**PROBLEM**
Please pick out every line in the data below that contains the word "will" and copy each one. Case counts, so match capitalization.

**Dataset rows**

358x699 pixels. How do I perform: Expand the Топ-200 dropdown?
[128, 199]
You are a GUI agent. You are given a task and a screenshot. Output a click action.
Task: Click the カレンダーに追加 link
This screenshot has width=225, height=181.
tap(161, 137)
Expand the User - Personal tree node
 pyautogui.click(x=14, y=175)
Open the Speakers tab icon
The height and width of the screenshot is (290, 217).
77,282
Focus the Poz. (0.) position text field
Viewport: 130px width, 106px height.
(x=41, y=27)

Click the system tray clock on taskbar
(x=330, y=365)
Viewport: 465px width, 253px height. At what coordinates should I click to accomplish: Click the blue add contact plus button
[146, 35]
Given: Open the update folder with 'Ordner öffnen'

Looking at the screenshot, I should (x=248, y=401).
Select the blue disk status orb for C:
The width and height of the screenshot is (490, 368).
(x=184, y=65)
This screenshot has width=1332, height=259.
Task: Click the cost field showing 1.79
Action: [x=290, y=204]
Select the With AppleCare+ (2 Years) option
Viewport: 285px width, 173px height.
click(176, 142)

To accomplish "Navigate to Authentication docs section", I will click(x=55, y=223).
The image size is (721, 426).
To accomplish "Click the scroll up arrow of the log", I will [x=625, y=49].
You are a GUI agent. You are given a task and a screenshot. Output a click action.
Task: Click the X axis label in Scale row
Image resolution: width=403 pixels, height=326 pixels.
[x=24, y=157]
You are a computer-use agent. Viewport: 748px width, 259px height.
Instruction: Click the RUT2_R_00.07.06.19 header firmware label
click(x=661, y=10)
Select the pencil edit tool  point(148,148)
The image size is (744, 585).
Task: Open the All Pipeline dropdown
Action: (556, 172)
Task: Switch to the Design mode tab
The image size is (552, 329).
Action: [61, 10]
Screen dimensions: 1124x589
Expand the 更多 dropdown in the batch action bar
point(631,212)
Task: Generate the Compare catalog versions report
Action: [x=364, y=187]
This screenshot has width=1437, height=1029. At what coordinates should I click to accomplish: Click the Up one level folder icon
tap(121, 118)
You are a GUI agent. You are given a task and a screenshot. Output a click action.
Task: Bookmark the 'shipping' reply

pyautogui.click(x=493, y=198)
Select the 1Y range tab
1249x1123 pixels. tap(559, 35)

**THE RESULT**
To accomplish "Navigate to Authentication docs section", I will click(x=55, y=223).
To accomplish "Click the scroll up arrow of the log", I will [x=625, y=49].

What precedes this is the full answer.